▶ _Assignment_
Reproduce each line of the listing below verbatim, without changing anything.

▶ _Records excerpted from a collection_
* * *

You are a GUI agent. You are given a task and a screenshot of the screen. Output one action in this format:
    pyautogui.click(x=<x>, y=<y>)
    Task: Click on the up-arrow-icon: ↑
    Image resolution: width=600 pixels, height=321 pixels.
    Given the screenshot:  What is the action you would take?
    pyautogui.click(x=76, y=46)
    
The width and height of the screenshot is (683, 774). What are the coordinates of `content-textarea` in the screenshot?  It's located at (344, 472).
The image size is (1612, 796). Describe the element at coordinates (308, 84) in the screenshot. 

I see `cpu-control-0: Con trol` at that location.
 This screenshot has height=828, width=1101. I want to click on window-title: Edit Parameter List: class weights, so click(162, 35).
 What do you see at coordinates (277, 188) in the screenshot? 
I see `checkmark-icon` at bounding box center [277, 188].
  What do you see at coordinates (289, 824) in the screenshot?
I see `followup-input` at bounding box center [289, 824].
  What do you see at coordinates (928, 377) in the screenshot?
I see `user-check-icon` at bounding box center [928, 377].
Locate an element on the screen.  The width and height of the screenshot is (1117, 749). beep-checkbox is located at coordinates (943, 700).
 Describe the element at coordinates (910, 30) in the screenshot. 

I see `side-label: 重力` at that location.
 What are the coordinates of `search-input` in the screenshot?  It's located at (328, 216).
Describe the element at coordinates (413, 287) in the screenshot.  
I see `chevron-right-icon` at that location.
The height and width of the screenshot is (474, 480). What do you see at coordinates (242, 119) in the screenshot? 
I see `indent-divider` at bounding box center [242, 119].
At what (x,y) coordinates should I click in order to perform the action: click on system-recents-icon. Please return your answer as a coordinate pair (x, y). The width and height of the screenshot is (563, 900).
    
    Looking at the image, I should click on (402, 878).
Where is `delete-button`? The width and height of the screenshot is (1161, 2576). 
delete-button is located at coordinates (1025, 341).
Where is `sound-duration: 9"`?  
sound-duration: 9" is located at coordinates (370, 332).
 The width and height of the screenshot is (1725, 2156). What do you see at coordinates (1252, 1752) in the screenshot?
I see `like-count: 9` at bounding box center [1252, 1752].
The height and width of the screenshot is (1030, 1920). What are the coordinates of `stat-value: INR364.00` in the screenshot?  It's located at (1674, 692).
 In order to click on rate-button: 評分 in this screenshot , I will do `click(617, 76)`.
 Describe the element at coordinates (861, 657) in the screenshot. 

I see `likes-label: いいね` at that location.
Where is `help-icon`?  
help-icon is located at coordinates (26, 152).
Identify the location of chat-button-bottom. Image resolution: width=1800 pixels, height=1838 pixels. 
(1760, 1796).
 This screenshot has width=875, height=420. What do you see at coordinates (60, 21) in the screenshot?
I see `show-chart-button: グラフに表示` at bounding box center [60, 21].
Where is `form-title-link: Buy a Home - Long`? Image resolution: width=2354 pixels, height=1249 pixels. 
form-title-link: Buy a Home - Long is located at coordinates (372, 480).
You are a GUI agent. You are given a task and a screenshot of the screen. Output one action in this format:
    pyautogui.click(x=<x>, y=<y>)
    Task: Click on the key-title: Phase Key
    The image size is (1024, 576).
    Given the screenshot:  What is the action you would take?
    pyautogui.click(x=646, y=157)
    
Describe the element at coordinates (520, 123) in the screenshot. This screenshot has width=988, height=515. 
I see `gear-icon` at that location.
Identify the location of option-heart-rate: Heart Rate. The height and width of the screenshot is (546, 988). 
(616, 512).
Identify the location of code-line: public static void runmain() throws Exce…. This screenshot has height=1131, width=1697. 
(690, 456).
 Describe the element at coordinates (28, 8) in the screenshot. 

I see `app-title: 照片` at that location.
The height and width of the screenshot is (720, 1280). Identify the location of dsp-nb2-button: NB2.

* * *

▶ _Solution for this problem_
You are a GUI agent. You are given a task and a screenshot of the screen. Output one action in this format:
    pyautogui.click(x=<x>, y=<y>)
    Task: Click on the up-arrow-icon: ↑
    Image resolution: width=600 pixels, height=321 pixels.
    Given the screenshot:  What is the action you would take?
    pyautogui.click(x=76, y=46)
    
The width and height of the screenshot is (683, 774). What are the coordinates of `content-textarea` in the screenshot?  It's located at (344, 472).
The image size is (1612, 796). Describe the element at coordinates (308, 84) in the screenshot. 

I see `cpu-control-0: Con trol` at that location.
 This screenshot has height=828, width=1101. I want to click on window-title: Edit Parameter List: class weights, so click(162, 35).
 What do you see at coordinates (277, 188) in the screenshot? 
I see `checkmark-icon` at bounding box center [277, 188].
  What do you see at coordinates (289, 824) in the screenshot?
I see `followup-input` at bounding box center [289, 824].
  What do you see at coordinates (928, 377) in the screenshot?
I see `user-check-icon` at bounding box center [928, 377].
Locate an element on the screen.  The width and height of the screenshot is (1117, 749). beep-checkbox is located at coordinates (943, 700).
 Describe the element at coordinates (910, 30) in the screenshot. 

I see `side-label: 重力` at that location.
 What are the coordinates of `search-input` in the screenshot?  It's located at (328, 216).
Describe the element at coordinates (413, 287) in the screenshot.  
I see `chevron-right-icon` at that location.
The height and width of the screenshot is (474, 480). What do you see at coordinates (242, 119) in the screenshot? 
I see `indent-divider` at bounding box center [242, 119].
At what (x,y) coordinates should I click in order to perform the action: click on system-recents-icon. Please return your answer as a coordinate pair (x, y). The width and height of the screenshot is (563, 900).
    
    Looking at the image, I should click on (402, 878).
Where is `delete-button`? The width and height of the screenshot is (1161, 2576). 
delete-button is located at coordinates (1025, 341).
Where is `sound-duration: 9"`?  
sound-duration: 9" is located at coordinates (370, 332).
 The width and height of the screenshot is (1725, 2156). What do you see at coordinates (1252, 1752) in the screenshot?
I see `like-count: 9` at bounding box center [1252, 1752].
The height and width of the screenshot is (1030, 1920). What are the coordinates of `stat-value: INR364.00` in the screenshot?  It's located at (1674, 692).
 In order to click on rate-button: 評分 in this screenshot , I will do `click(617, 76)`.
 Describe the element at coordinates (861, 657) in the screenshot. 

I see `likes-label: いいね` at that location.
Where is `help-icon`?  
help-icon is located at coordinates (26, 152).
Identify the location of chat-button-bottom. Image resolution: width=1800 pixels, height=1838 pixels. 
(1760, 1796).
 This screenshot has width=875, height=420. What do you see at coordinates (60, 21) in the screenshot?
I see `show-chart-button: グラフに表示` at bounding box center [60, 21].
Where is `form-title-link: Buy a Home - Long`? Image resolution: width=2354 pixels, height=1249 pixels. 
form-title-link: Buy a Home - Long is located at coordinates (372, 480).
You are a GUI agent. You are given a task and a screenshot of the screen. Output one action in this format:
    pyautogui.click(x=<x>, y=<y>)
    Task: Click on the key-title: Phase Key
    The image size is (1024, 576).
    Given the screenshot:  What is the action you would take?
    pyautogui.click(x=646, y=157)
    
Describe the element at coordinates (520, 123) in the screenshot. This screenshot has width=988, height=515. 
I see `gear-icon` at that location.
Identify the location of option-heart-rate: Heart Rate. The height and width of the screenshot is (546, 988). 
(616, 512).
Identify the location of code-line: public static void runmain() throws Exce…. This screenshot has height=1131, width=1697. 
(690, 456).
 Describe the element at coordinates (28, 8) in the screenshot. 

I see `app-title: 照片` at that location.
The height and width of the screenshot is (720, 1280). Identify the location of dsp-nb2-button: NB2.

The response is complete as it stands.